# Start of Records for the task
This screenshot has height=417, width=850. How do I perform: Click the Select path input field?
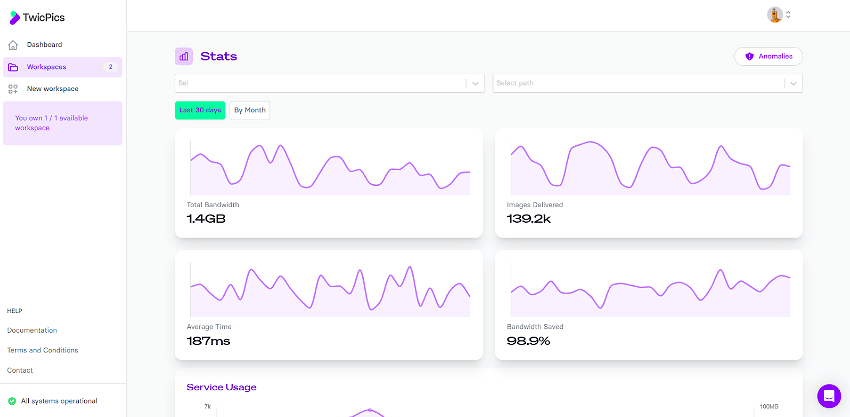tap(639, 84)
# End of Records for the task
# Start of Records for the task
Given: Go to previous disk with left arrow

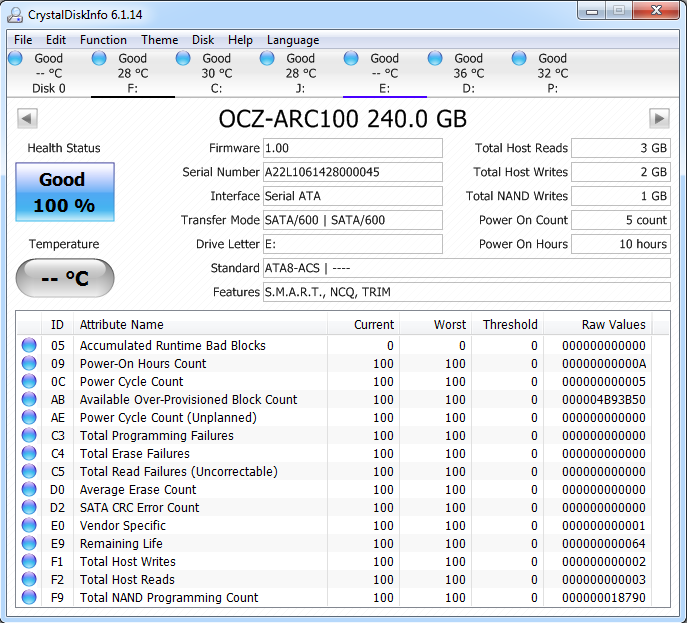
# End of Records for the task
# Start of Records for the task
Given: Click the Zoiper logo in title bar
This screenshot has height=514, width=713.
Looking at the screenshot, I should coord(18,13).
# End of Records for the task
• **What the task requires**:
Rewrite the entries from the line containing "Given: Click the Zoiper logo in title bar" through the line containing "Looking at the", inclusive, with "title bar" changed to "header bar" and nothing else altered.

• **The answer**:
Given: Click the Zoiper logo in header bar
This screenshot has height=514, width=713.
Looking at the screenshot, I should coord(18,13).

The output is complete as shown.